Vibronically specific, subrotational period lifetimes of the predissociated B state (201-190 nm) of CH3I and CD3I are determined by spontaneous resonance Raman scattering measurements of depolarization ratios and rotationally resolved Raman excitation profiles (REPs). The lifetime of the electronic origin, methyl rocking (nu-6), and methyl umbrella (nu-2) band are the same in CH3I (0.5 ps) and CD3I (1.2 ps). However, the predissociation rate decreases by a factor of approximately 3 when one quantum of nu-3, the methyl-iodine stretch, is excited on the B-state surface.

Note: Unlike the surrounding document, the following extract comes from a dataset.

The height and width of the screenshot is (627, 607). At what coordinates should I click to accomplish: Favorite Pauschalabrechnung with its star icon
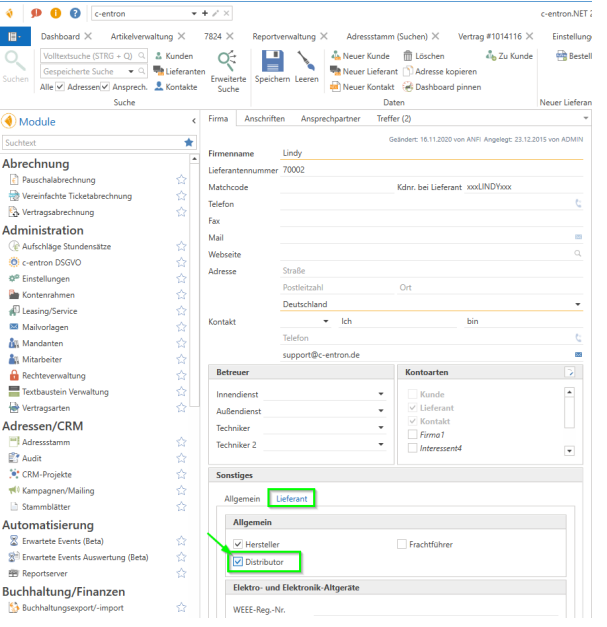pos(181,180)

The only vibrational mode which is found to accelerate the B-state predissociation rate is the a1 C-H (C-D) stretch. The lifetime of the nu-1 vibronic level decreases by nearly an order of magnitude for CH3I (60 fs) and by a factor of 2 for CD3I (0.6 ps) relative to the corresponding electronic origin level. In addition, K-resolved REP analysis reveals predissociation rates to be K independent. These mode-specific predissociation rates are ascribed to the shape of the multidimensional reaction coordinate in the region of the curve crossing between the bound (B state) and unbound surfaces.